Stated exercise
Reproduce verbatim the lines of the listing below, from the line containing "coordinates (554, 609)" up to and including the line containing "Describe the element at coordinates (963, 1678)", and omit the pictures from your output.

Supplied information

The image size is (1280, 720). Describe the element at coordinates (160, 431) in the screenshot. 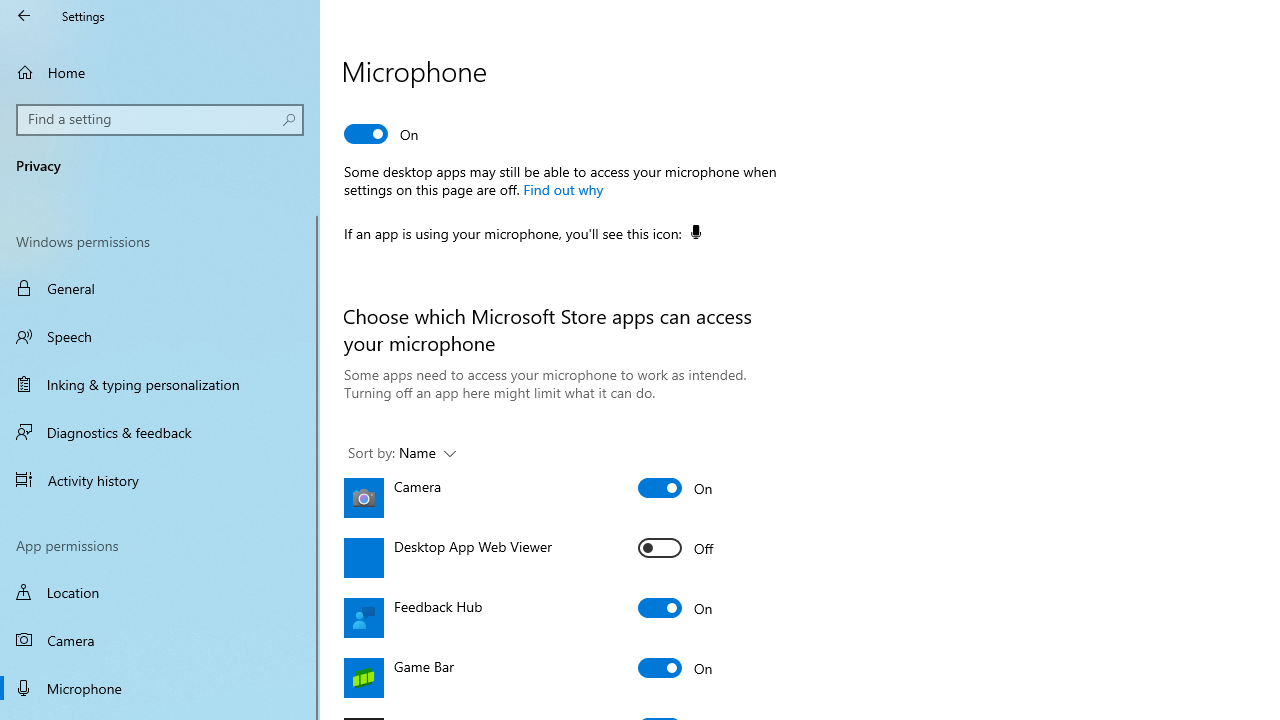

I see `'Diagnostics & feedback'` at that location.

---

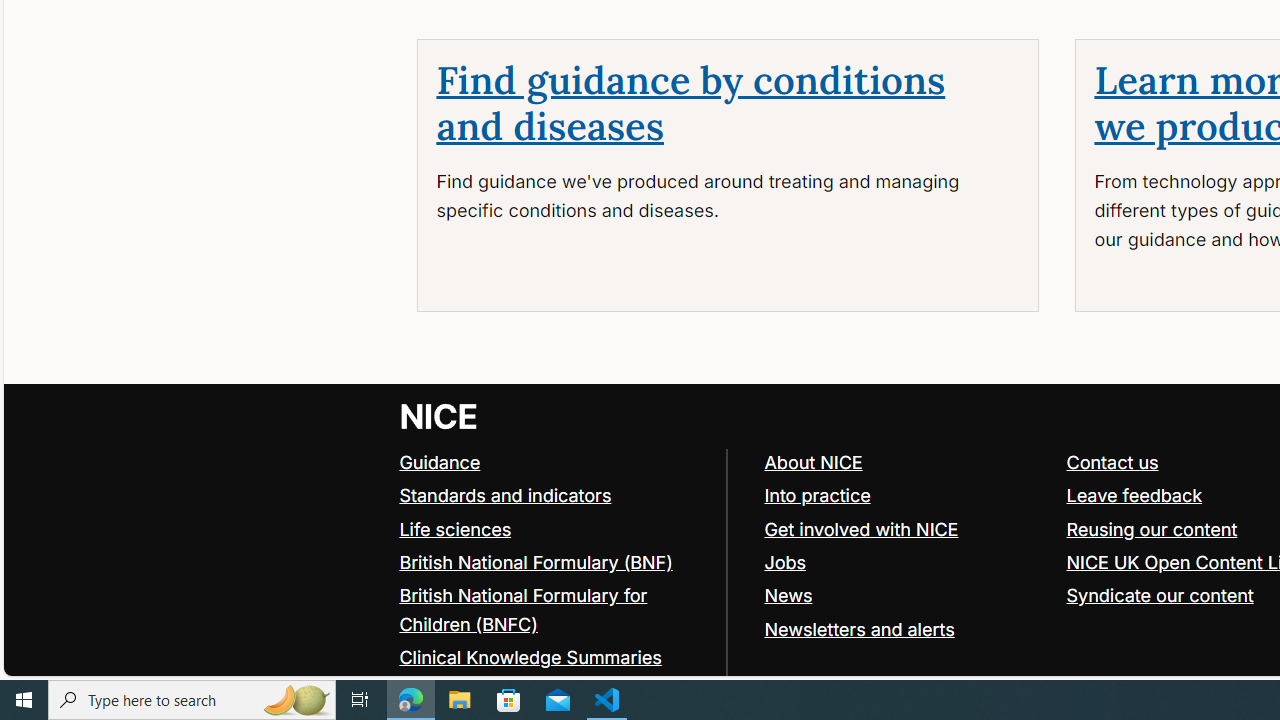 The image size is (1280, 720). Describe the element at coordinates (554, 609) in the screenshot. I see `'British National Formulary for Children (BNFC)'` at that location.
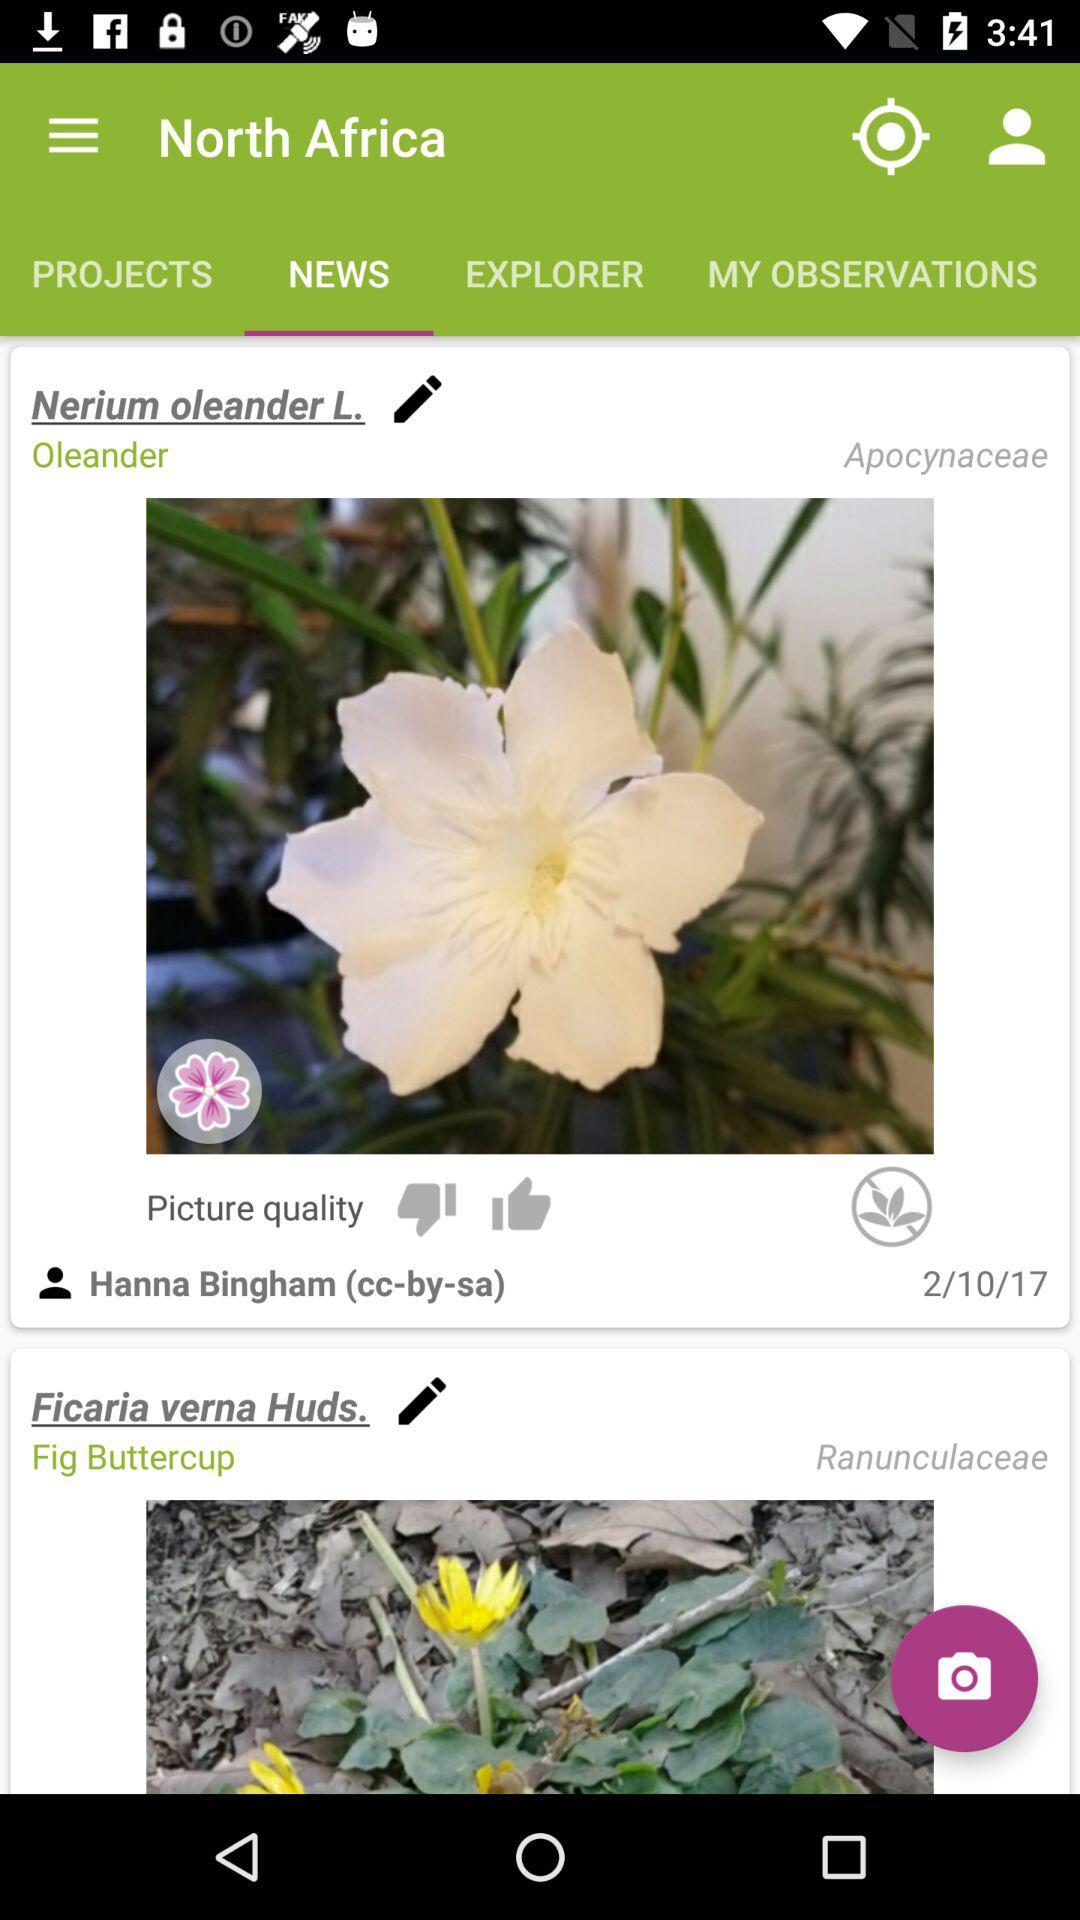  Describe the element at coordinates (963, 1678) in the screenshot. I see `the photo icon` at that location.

==

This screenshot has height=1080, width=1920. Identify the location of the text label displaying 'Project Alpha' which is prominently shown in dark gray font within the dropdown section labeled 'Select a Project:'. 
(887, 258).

Answer
 The image size is (1280, 720). Describe the element at coordinates (554, 609) in the screenshot. I see `'British National Formulary for Children (BNFC)'` at that location.
  Describe the element at coordinates (963, 1678) in the screenshot. I see `the photo icon` at that location.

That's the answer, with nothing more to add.